Crystal growing is a hands-on chemistry project that shows how invisible dissolved particles can arrange into visible geometric solids. Students can grow crystals from safe materials such as sugar, salt, alum, or borax by making a hot saturated solution and letting it cool. The project matters because it connects everyday materials to particle motion, solubility, and the ordered structures found in minerals, snowflakes, and many solid chemicals.
It also gives a clear way to test variables such as concentration, cooling rate, and seed crystal size.
Key Facts
- A saturated solution holds the maximum amount of solute that can dissolve at a given temperature.
- Hot water usually dissolves more solid solute than cold water, so cooling can make a solution supersaturated.
- Crystals form by nucleation first, then grow as more dissolved particles attach to the crystal lattice.

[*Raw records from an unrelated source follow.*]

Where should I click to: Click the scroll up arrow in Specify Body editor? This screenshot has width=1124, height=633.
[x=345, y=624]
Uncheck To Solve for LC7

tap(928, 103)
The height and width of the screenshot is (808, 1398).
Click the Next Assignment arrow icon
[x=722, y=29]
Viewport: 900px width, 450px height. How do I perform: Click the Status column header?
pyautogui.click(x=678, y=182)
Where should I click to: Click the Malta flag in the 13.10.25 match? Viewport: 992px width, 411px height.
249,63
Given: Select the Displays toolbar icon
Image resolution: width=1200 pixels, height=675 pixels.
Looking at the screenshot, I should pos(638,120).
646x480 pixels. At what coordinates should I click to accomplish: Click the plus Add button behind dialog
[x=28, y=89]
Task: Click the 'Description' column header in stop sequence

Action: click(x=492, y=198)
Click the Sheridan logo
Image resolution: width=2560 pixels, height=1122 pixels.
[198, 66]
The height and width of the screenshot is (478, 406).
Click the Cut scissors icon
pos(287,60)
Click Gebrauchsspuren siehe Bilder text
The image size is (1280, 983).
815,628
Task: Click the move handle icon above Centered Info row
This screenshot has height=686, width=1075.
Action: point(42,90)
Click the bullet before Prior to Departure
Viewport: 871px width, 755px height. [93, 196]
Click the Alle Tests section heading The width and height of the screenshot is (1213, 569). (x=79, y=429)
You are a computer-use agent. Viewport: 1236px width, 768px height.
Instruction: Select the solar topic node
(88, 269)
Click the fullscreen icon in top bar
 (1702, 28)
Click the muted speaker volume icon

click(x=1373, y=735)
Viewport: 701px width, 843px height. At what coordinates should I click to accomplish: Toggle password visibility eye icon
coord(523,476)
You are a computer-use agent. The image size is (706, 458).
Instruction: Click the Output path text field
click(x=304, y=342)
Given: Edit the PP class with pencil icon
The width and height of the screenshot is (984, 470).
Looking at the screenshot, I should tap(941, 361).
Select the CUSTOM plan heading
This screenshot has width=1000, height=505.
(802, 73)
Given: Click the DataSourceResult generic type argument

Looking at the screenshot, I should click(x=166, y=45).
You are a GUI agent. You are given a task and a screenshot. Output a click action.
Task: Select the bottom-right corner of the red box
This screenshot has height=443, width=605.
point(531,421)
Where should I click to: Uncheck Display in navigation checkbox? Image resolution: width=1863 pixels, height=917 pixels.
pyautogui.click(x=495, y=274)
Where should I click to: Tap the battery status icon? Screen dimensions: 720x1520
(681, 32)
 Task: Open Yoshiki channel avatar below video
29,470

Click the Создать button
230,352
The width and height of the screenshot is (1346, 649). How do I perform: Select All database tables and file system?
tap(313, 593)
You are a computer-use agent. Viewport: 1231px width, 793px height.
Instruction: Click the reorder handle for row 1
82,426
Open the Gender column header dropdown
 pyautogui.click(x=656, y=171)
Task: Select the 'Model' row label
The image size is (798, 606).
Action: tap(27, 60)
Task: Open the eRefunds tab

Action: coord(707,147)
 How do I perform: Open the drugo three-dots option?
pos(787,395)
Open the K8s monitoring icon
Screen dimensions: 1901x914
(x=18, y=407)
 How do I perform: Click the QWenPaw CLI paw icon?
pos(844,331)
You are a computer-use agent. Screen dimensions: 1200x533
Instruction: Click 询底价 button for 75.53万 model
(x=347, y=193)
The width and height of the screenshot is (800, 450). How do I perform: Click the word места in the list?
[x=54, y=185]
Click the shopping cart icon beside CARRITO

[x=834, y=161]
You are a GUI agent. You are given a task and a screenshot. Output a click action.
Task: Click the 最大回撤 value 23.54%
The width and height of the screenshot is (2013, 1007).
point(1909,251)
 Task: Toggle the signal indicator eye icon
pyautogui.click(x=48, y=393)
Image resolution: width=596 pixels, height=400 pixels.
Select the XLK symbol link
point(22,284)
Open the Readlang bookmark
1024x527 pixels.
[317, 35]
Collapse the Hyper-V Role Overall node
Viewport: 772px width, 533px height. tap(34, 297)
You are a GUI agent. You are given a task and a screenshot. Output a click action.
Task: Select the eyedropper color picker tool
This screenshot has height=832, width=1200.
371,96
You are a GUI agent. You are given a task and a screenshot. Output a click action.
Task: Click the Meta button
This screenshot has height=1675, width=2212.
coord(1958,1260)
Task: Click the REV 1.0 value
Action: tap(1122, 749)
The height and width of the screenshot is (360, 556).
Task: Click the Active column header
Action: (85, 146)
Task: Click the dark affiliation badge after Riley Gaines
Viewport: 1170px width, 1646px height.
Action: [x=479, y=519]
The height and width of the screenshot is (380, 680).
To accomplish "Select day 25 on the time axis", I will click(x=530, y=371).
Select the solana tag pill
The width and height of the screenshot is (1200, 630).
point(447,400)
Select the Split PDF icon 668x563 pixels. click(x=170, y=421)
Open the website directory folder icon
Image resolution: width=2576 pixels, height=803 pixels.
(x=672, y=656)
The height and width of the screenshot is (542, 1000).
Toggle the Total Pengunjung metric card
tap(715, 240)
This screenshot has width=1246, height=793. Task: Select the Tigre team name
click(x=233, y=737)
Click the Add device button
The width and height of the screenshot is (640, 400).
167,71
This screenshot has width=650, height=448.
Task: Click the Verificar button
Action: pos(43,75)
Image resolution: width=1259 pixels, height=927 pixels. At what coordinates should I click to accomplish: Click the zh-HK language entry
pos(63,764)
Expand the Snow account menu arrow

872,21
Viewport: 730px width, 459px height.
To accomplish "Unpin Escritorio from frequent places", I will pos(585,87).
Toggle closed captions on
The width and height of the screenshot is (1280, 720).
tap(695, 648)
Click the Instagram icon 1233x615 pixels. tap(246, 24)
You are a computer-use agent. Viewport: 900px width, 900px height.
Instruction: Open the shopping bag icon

- Solubility can be written as concentration: concentration = mass of solute / volume of solvent.
- Percent mass concentration can be estimated by percent by mass = mass of solute / mass of solution x 100%.
- Slower cooling usually makes fewer, larger crystals, while faster cooling usually makes many smaller crystals.
Vocabulary
- Solute
- The substance that dissolves in a solvent, such as sugar or borax dissolving in water.
- Solvent
- The substance that does the dissolving, usually water in a crystal growing project.
- Saturated solution
- A solution that contains as much dissolved solute as it can hold at a specific temperature.
- Supersaturated solution
- An unstable solution that contains more dissolved solute than it normally can hold at that temperature.
- Crystal lattice
- The repeating three-dimensional arrangement of particles that gives a crystal its regular shape.
Common Mistakes to Avoid
- Adding undissolved powder to the jar, because loose grains can create many random nucleation sites and produce cloudy or tiny crystals instead of a clean cluster.
- Moving or shaking the jar during growth, because disturbances can break forming crystals and trigger rapid, uneven crystallization.
- Changing more than one variable at a time, because comparing concentration and cooling rate together makes it hard to know which factor caused the result.
- Assuming more solute always makes better crystals, because too much undissolved material or extreme supersaturation can cause messy growth rather than large, well-formed crystals.
Practice Questions
- 1 A student dissolves 60 g of borax in 200 mL of hot water. What is the concentration in g/mL?
- 2 A crystal cluster has a mass of 2.0 g on day 1 and 9.5 g on day 7. What is its average growth rate in g/day over those 6 days?
- 3 Two jars contain the same saturated sugar solution. One cools slowly in an insulated box and the other cools quickly in an ice bath. Predict which jar is more likely to form larger crystals and explain why.